The existing ordinance, adopted in 1993, prohibits smoking in public areas, places of employment, city vehicles and day care facilities.
Smoking is also not allowed at or near parks and beaches. Although the code has been amended several times, portions are now outdated as state laws have become more restrictive.
Planning Manager Adam Birnbaum presented council with more than a dozen issues to consider as staff prepares to update the ordinance. There was unanimous consent that the new law should ban smoking on city sidewalks and adjacent streets, in all indoor and outdoor portions of restaurants and bars as required by state law, on city-owned property and at or near bus shelters.

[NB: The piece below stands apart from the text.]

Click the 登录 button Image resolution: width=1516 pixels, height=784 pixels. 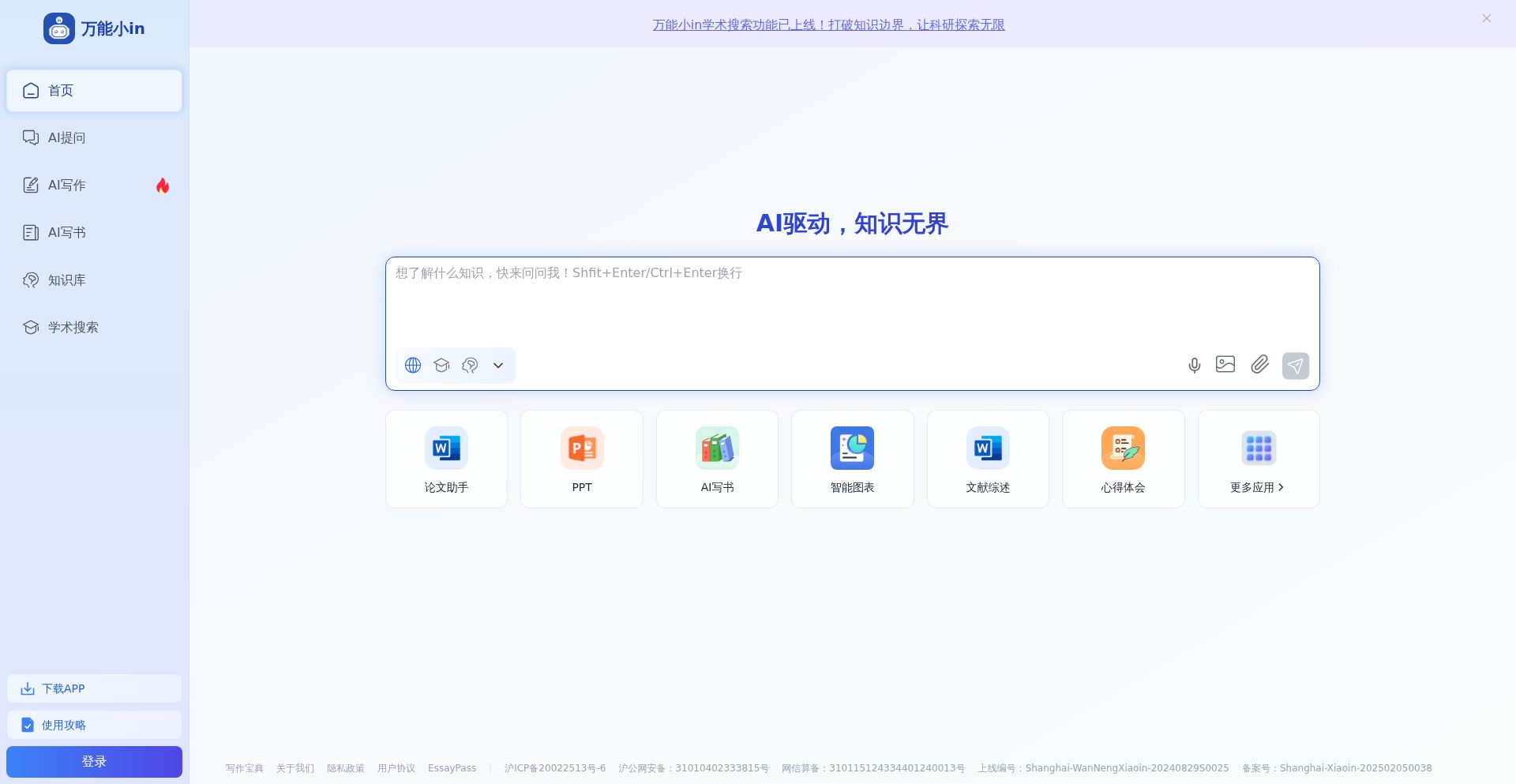94,761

Councilman Mark Filanc noted that many taxi drivers smoke outside their cars while waiting for fares, so the modified code will include a provision requiring vehicles to be smoke-free as a condition for licensing cabs to operate in
the city. To the best of anyone’s knowledge, vending machines that sell tobacco products don’t currently exist in the city, but they will be prohibited under the amended code.
Council members stopped short of banning smoking in outdoor areas of multiunit residential buildings. They also asked for more information before adding a provision that would require retailers who sell tobacco products to be licensed by the city. Neighboring Solana Beach recently amended its smoking laws to include such a requirement.

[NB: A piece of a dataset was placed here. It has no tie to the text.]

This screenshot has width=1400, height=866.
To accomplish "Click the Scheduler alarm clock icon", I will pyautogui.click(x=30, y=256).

Council members were sympathetic to businesses that may depend on smokers. But Barbara Gordon from the San Dieguito Alliance for Drug Free Youth presented results from an informal survey indicating smoke-free eating areas could actually attract rather than deter customers. Of 150 people recently surveyed in Del Mar, 148 said they would prefer eating outside when smoking is not allowed.
“If you’re running a business and you depend upon smokers … I think you have a problem to solve,” Councilman Don Mosier said. “I don’t think the city has to solve that problem.”
Resident Rich Ehrenfeld agreed. “Food and smoking have nothing to do with each other,” he said. “In fact, they seem to contradict each other. So I hope that you guys are willing to make a bold, big statement at this point.”
Mosier said he supports strict regulations primarily because of the dangers now associated with second-hand smoke.
“You shouldn’t be exposed to health hazards while walking down the streets of Del Mar,” he said.
Before final adoption, the amended ordinance will be presented at a future council meeting for a full public hearing and additional input.